# 250 Rs Rear Slide Leak



## CampingStan (Oct 30, 2010)

We purchased a 2011 Outback 250RS last fall. We have noticed water stains under the mattress in the rear slide as well as a bulge starting to develope on the outside of the rear slide back wall. We went by the dealership today and they could not find any source for the leak. They are going to turn in a warrenty claim to Outback to repair the outside buldge and hope that when its removed it may reveal the water problem. Has anyone had a similar issue?


----------



## duggy (Mar 17, 2010)

Have you been heating the trailer? We found when the outside temperatures got down around freezing, there was some condensation under the mattress at the outside corners. We were never heating it for more than a couple of days at a time, so it dried out quickly, but if it was heated continuously, the moisture would become significant.

Our back wall of the slide has been "loose" since new, but hasn't changed and seemed like it was supposed to be like that. It seems like it's a different construction than the rest of the trailer. I'll be interested to hear what happens with yours, and if it's supposed to be loose.


----------



## Bearhog (Feb 10, 2011)

Yes, please let us know what you find out. I'm picking up my 250RS tomorrow after going back for replacement of the entry doors and the "underbelly" of the rear slide. Its a very thick sheet of black vinyl under the rear slide to protect it from the elements while extended. ours was loose on the interior end and was "wavey" throughout.. I'm a little on the nutty side when it comes to looking for leaks in TT's. I sometimes see them when they arent there.









Best of luck with this


----------



## dsx2in92 (Mar 3, 2011)

CampingStan said:


> We purchased a 2011 Outback 250RS last fall. We have noticed water stains under the mattress in the rear slide as well as a bulge starting to develope on the outside of the rear slide back wall. We went by the dealership today and they could not find any source for the leak. They are going to turn in a warrenty claim to Outback to repair the outside buldge and hope that when its removed it may reveal the water problem. Has anyone had a similar issue?

TASKS FOR THIS EXERCISE:
(A) Reproduce word for word the part of the rear slide leak thread from "Our back wall" up to and including "they arent there.".
(B) Carry on the rear slide leak thread from the point where it stops.

MATERIAL SUPPLIED:
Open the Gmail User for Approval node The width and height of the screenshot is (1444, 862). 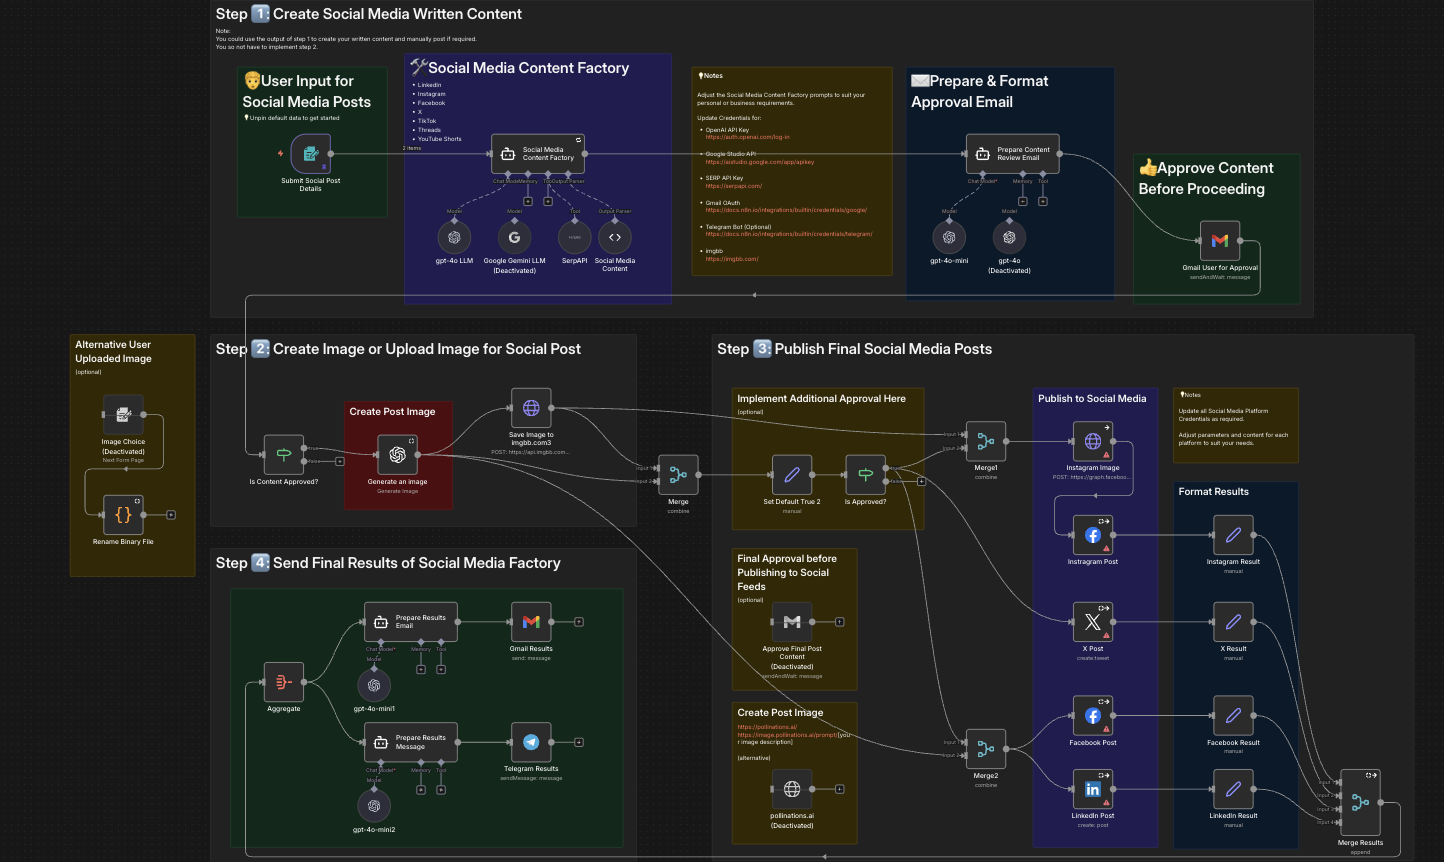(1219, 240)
---
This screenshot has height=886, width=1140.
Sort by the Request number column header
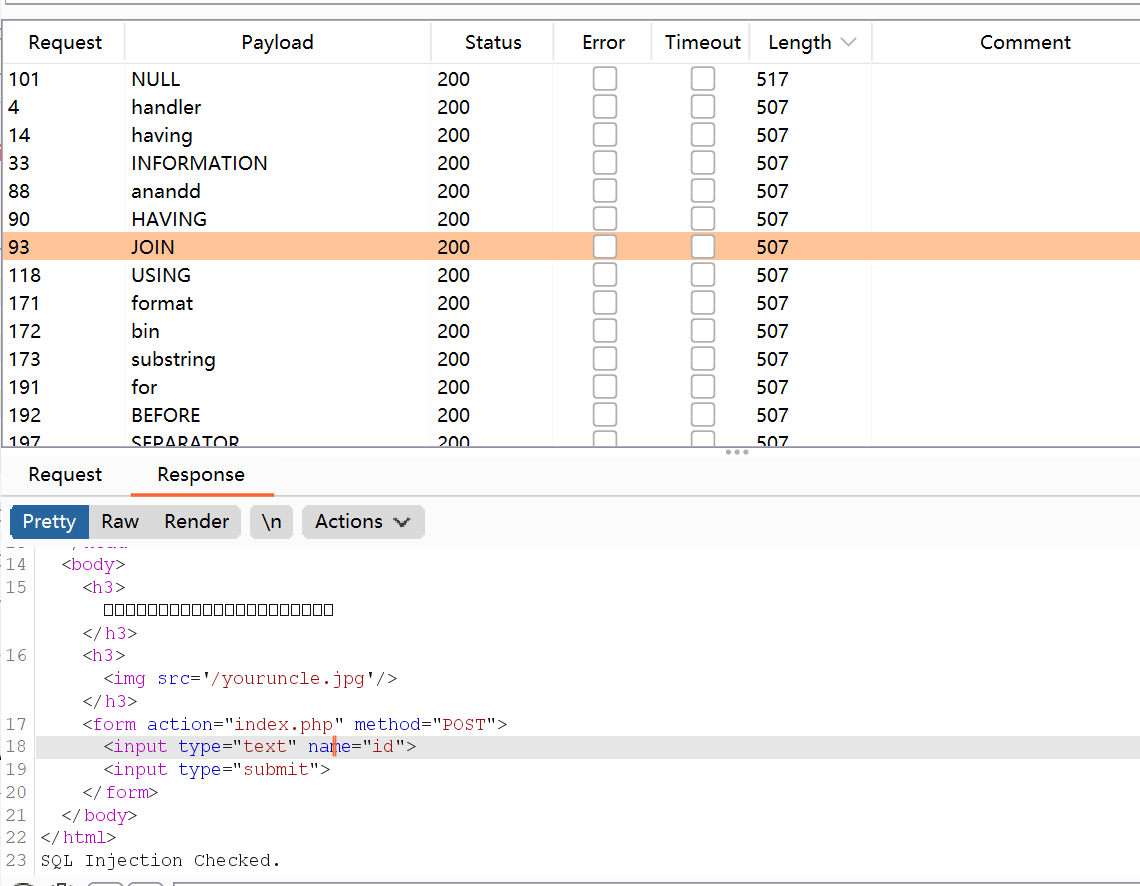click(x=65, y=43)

ANSWERS FOR THE TASKS:
(A)
Our back wall of the slide has been "loose" since new, but hasn't changed and seemed like it was supposed to be like that. It seems like it's a different construction than the rest of the trailer. I'll be interested to hear what happens with yours, and if it's supposed to be loose.


----------



## Bearhog (Feb 10, 2011)

Yes, please let us know what you find out. I'm picking up my 250RS tomorrow after going back for replacement of the entry doors and the "underbelly" of the rear slide. Its a very thick sheet of black vinyl under the rear slide to protect it from the elements while extended. ours was loose on the interior end and was "wavey" throughout.. I'm a little on the nutty side when it comes to looking for leaks in TT's. I sometimes see them when they arent there.

(B)
We just picked up our 10th anniversary 250RS after upgrading from our Coleman Mesa Tent trailer. We have had the new outback in our laneway for a week now. While taking off the mattress plastic cover my wife noticed a stain on the plywood in the rear door side of the rear slide. It was dry to the touch but definatley was stained. I brought it up to our dealer. They told us to keep an eye on it. I am very interested if you here anything!


----------



## DeWayneT (Dec 6, 2011)

Hi
I also have the same problem with my 2011 Outback 250RS. My water stain, actually its wet, is in the lower right rear of the rear pull out, under the mattress. Have you found out anything yet?

Thanks


----------



## Fred (May 16, 2011)

I purchased my new 210RS in March of 2011. When I brought it home, I noticed a damp water stain under the corner of the bed one one side of the slide-out. I notified the dealer but repaired it on my own. On the outside of the slide-out, where there are brackets with many screws, Gilligan didn't thoroughly cover the screws with silicone sealant. I assume that was the problem as when I re-sealed them, water never got into the trailer again. Hope yours is as easy a fix as mine was.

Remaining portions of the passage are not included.